Task instructions -> The line containing "Task: Open the Search (搜索) pane", plus every line that follows it to the end of the listing below, is what you transcribe exactly; omit all pictures.

Data for this task ->
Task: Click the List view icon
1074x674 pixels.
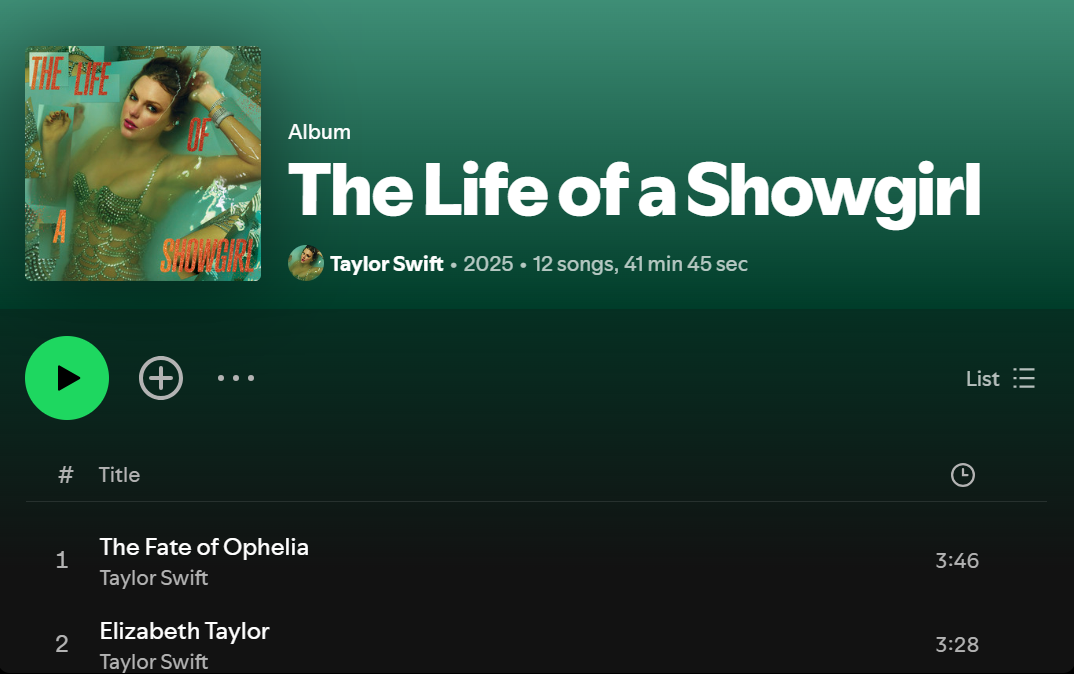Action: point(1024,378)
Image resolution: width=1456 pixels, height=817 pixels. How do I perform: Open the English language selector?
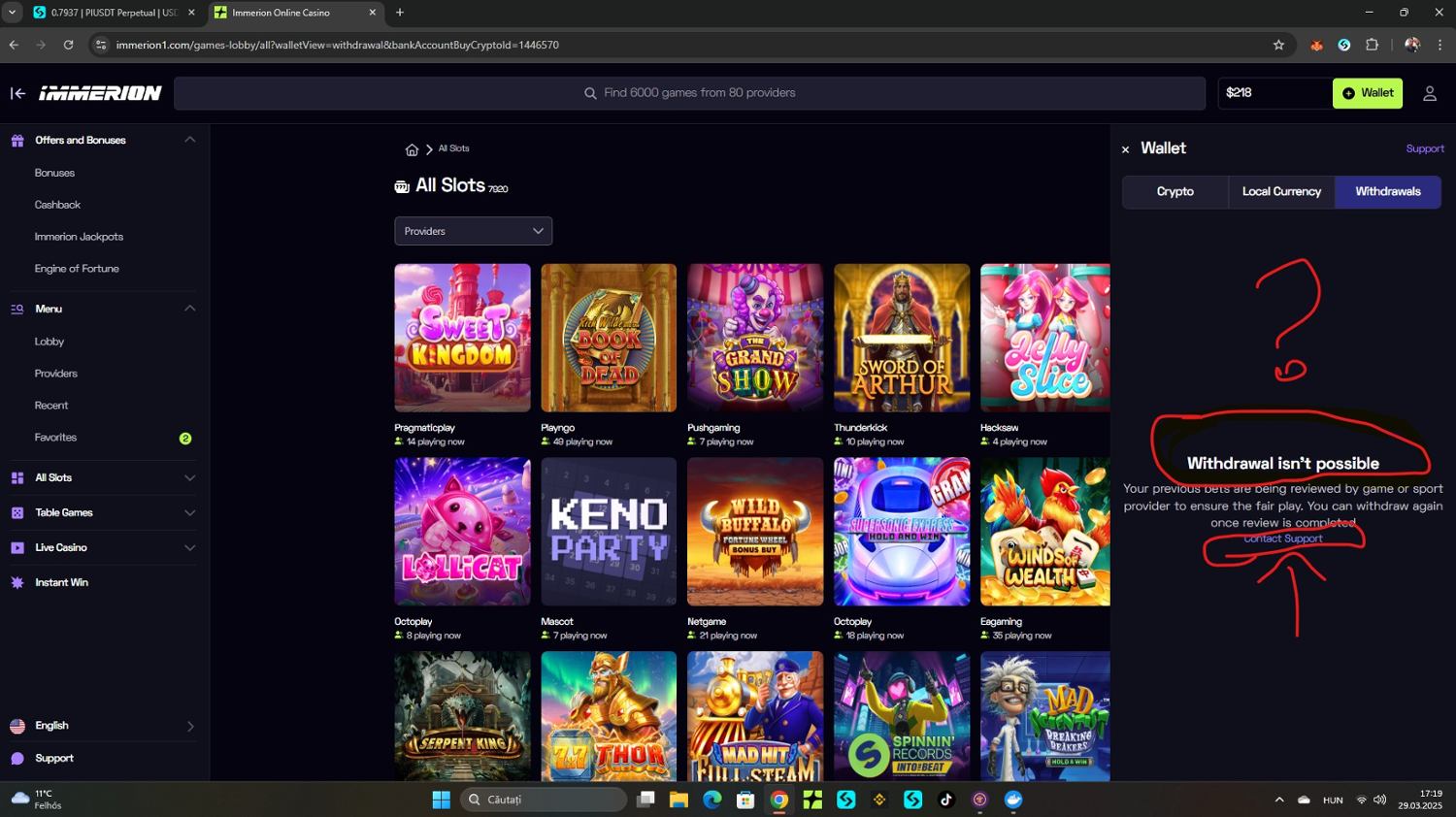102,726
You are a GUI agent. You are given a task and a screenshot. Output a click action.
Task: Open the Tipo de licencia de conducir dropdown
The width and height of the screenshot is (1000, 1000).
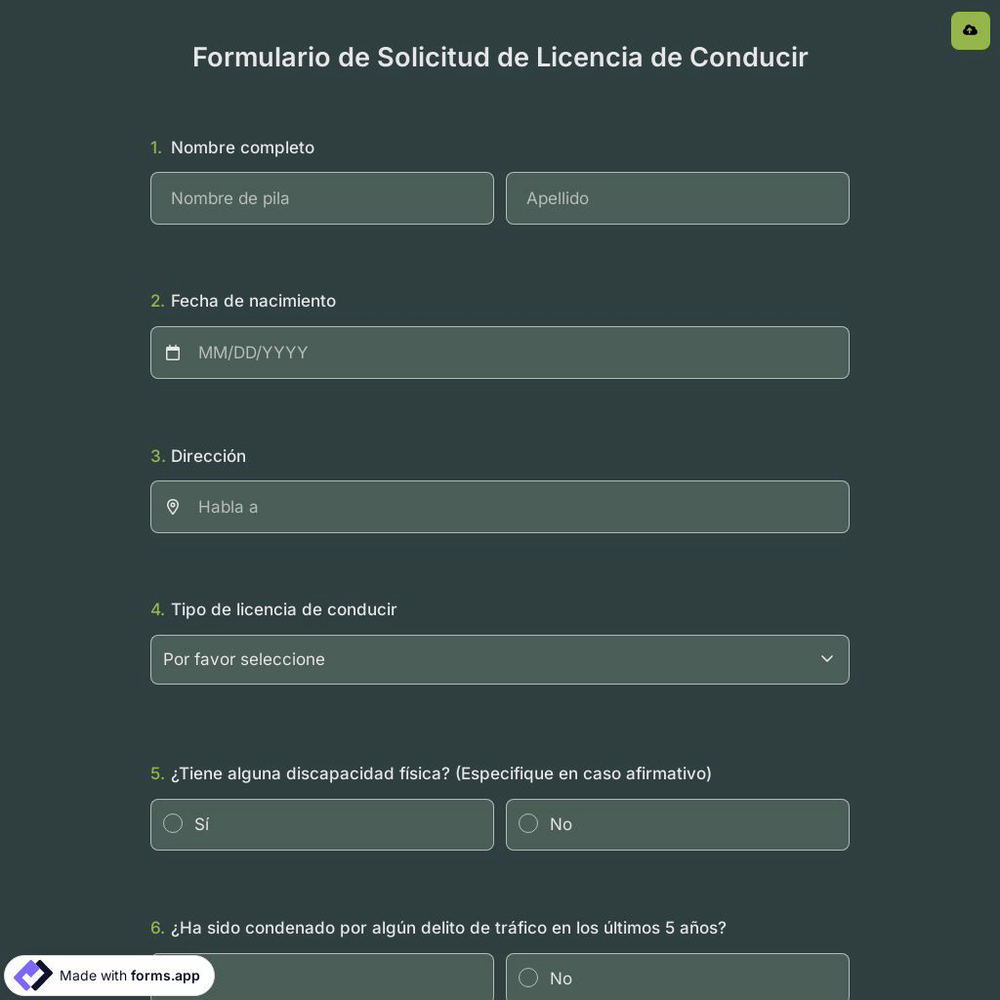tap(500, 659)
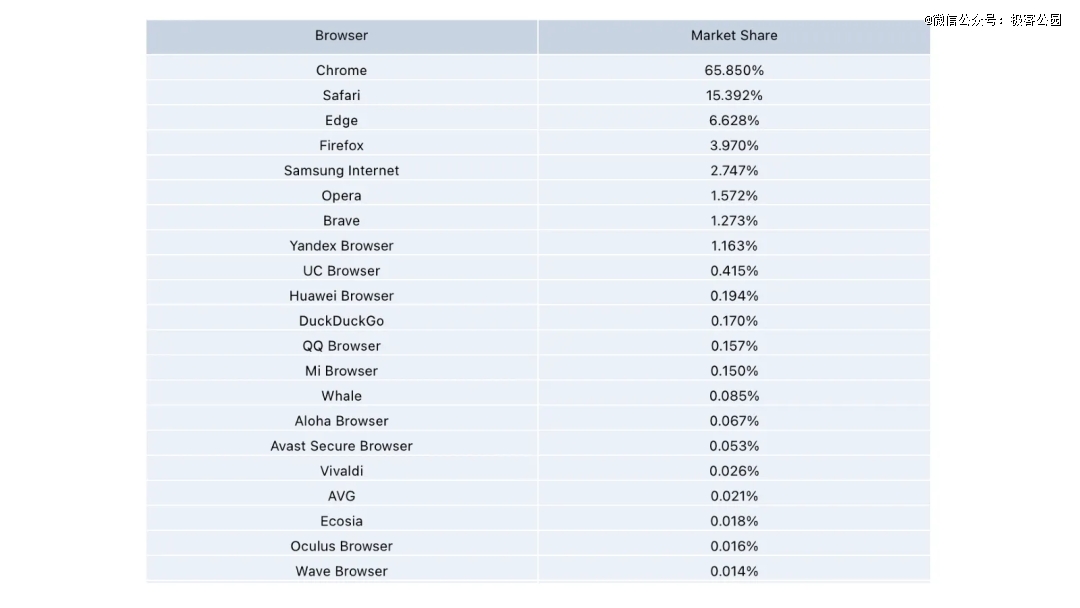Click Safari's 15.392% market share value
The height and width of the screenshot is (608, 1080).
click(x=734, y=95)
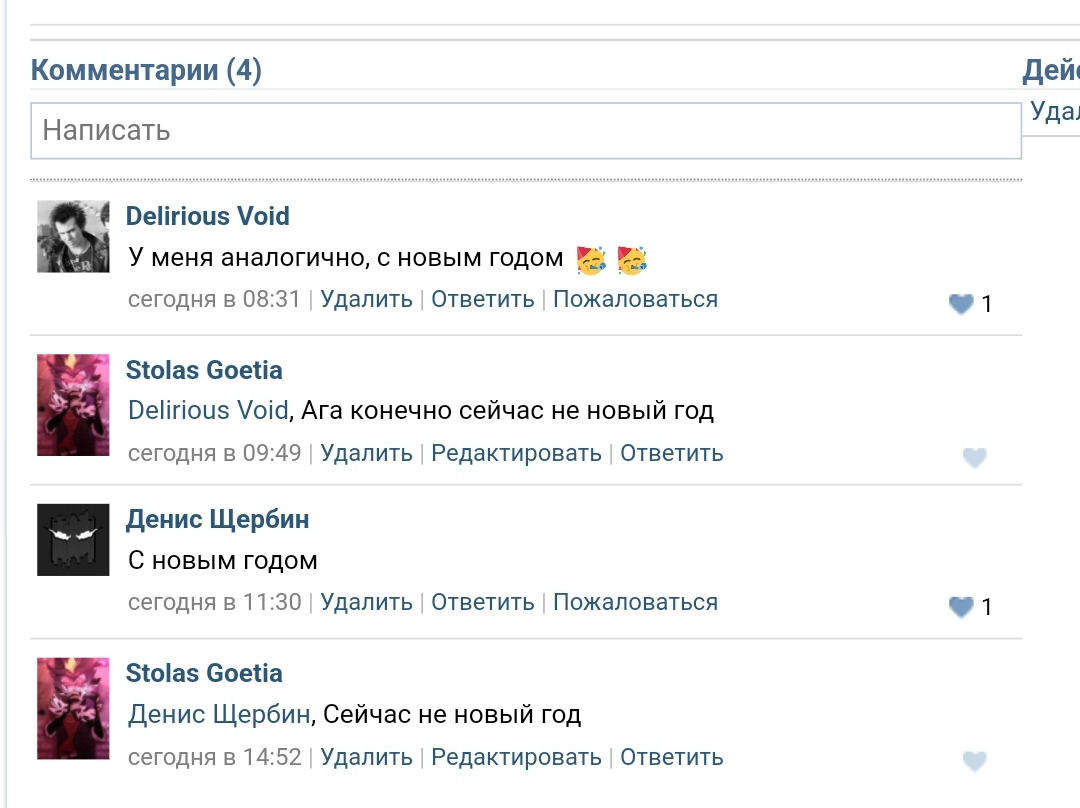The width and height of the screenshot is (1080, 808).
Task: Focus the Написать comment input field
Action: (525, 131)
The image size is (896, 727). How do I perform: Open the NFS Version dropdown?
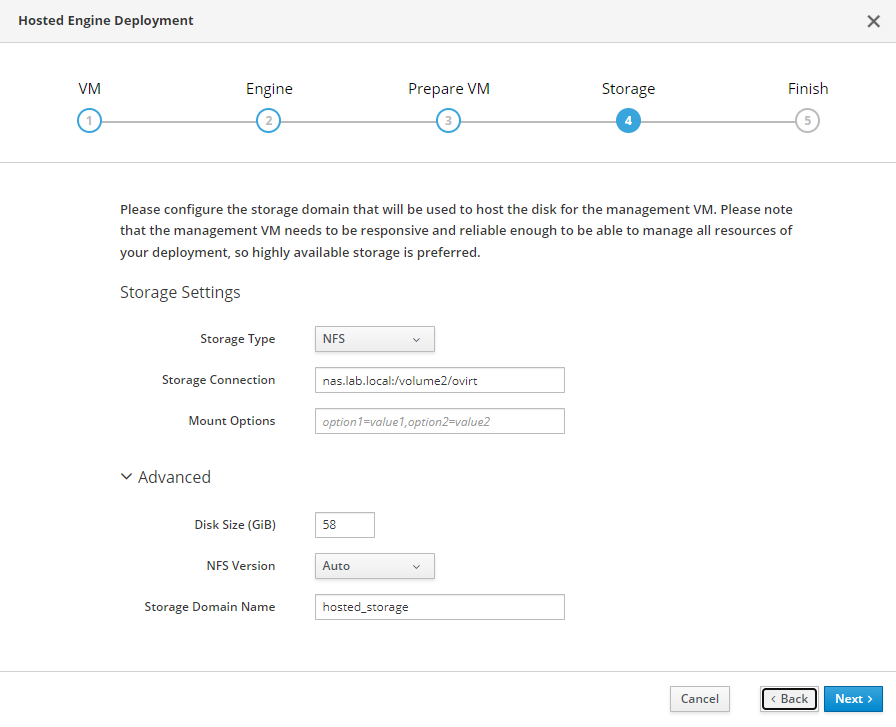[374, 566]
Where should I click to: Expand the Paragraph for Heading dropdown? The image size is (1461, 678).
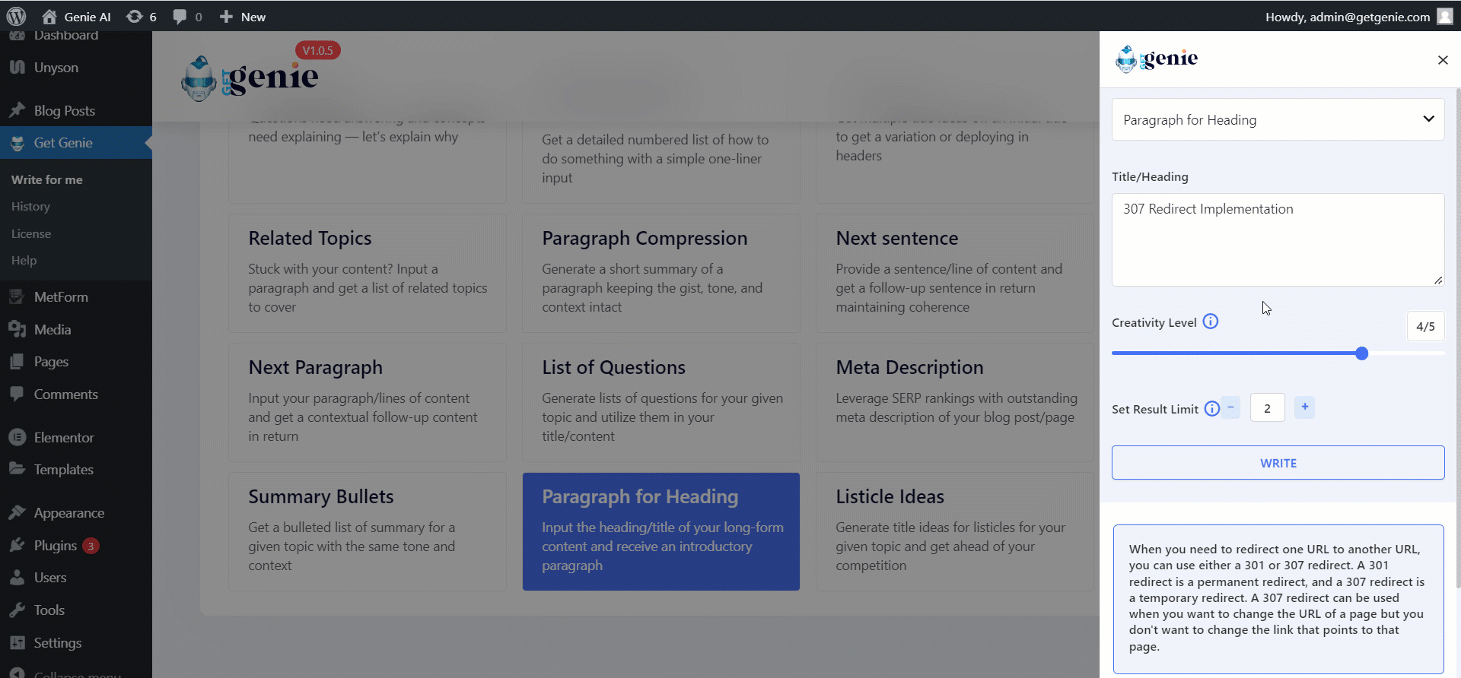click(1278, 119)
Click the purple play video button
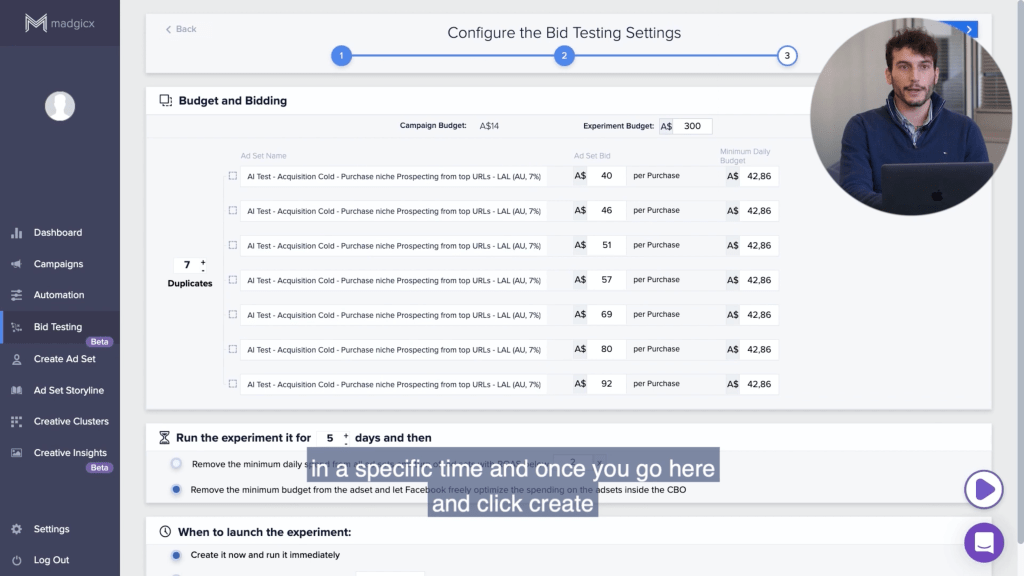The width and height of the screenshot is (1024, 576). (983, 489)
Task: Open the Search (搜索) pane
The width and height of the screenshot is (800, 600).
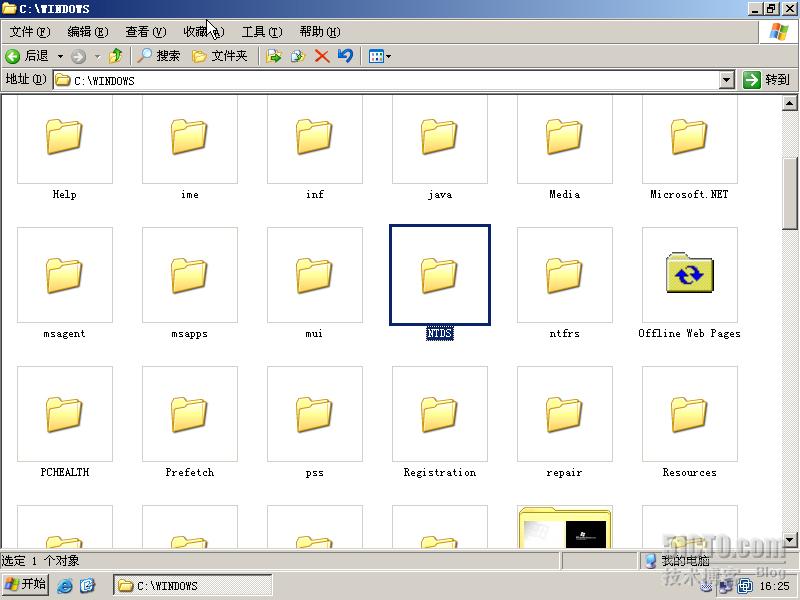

Task response ->
Task: Open the Search (搜索) pane
The width and height of the screenshot is (800, 600).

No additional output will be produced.